Cormac Weldon: Wir hatten Facebook, Amazon und Google schon letztes Jahr im Bestand und halten die Titel bis heute. Im Artemis US Select Fund haben sie ca. 160 Basispunkte zu unserer Brutto-Outperformance von 500 Basispunkten beigetragen. Damit hatten sie zwar einen wichtigen Anteil, waren aber bei Weitem nicht die einzigen Renditetreiber. Im Jahr 2015 haben nämlich über 200 Aktien besser abgeschnitten als der S&P 500 – eine Tatsache, der in unseren Augen zu wenig Beachtung geschenkt wird. Die sogenannten FANG-Aktien dagegen haben mit ihrer schieren Größe besonders große Aufmerksamkeit auf sich gezogen. Weitere Top-Performer in unseren Portfolios waren zudem die Videospiel-Unternehmen – Activision und Electronic Arts – sowie Apple.
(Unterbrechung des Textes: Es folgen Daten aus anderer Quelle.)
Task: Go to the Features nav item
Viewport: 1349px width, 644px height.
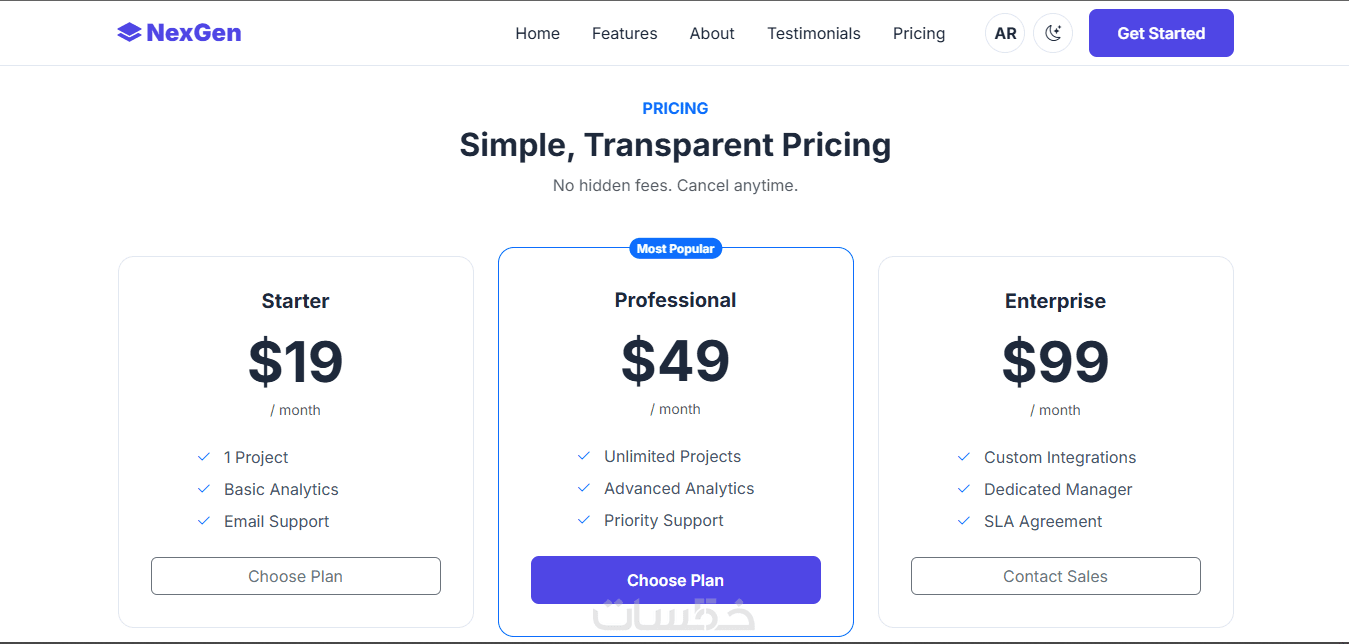Action: [624, 33]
e-fundresearch.com: Leitzinswende in den USA – weiteres QE in Japan und Europa: Inwiefern beeinflussen die zunehmend divergierenden Notenbankpolitiken Ihre Investmentstrategie? 

"In unseren Portfolios sind darum keine Unternehmen enthalten, die (...) gegen Wettbewerber antreten müssen, die momentan von einer schwächeren Währung profitieren."

Cormac Weldon: Am deutlichsten hat sich diese entgegengesetzte Entwicklung der Zinspolitik (und des Wirtschaftswachstums) in einer erheblichen Aufwertung des US-Dollars gegenüber anderen wichtigen Währungen manifestiert. In unseren Portfolios sind darum keine Unternehmen enthalten, die in den USA produzieren und auf dem Weltmarkt gegen Wettbewerber antreten müssen, die momentan von einer schwächeren Währung profitieren. Ein passendes Beispiel hierfür wäre Caterpillar.

e-fundresearch.com: Der US-Aktienmarkt gilt als effizientester Markt weltweit: Wie möchten Sie in solch einem Umfeld eine Outperformance generieren können? 

"Auf der einen Seite haben wir dort hyperaktive Hedgefonds (...). Andererseits haben passive Anlagestrategien massiv an Bedeutung gewonnen."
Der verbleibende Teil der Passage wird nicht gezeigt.